The women of ancient Sparta, those who were born to Spartan parents, had many roles. They were very important and essential for the stability and running of the ancient warrior society. The woman’s role in Spartan society was highly regarded by the state as equal in importance to that of a man’s, but they could not rule or hold public office. They were given the freedom, power, respect and status that was unheard of in the other polis, along with the rest of the classical world.
Since the time of Lycurgus, the Spartan lawgiver, the women of Sparta were very much aware of their role in society. These roles were in regards to motherhood, ownership and maintenance of land, religion, education, marriage and their strong influence and power in society.

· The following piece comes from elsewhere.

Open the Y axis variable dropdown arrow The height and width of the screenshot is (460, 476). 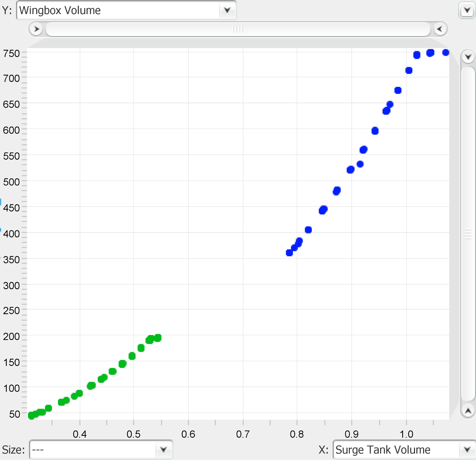(x=227, y=10)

In Xenophon’s explanation of the Spartan constitution, the central and most important role in Spartan society for the Spartiate or free woman was to continue Sparta, through childbirth. Spartan women were highly valued as the mothers of warriors and they had to maintain their fitness to ensure healthy pregnancy and childbirth. Since Sparta was regularly at war for much of its five hundred year history, it was a woman’s role to bear and rear healthy children, in particular, strong and brave sons to serve in the Spartan army.
Females were encouraged to participate in physical training so that they could give birth o healthy babies. According to Xenophon, Lycurgus decreed that “women should take as much trouble over physical fitness as men...on the grounds that if both parents were strong, the offspring would be more sturdy and the women themselves would be able to bear the pains of labour.”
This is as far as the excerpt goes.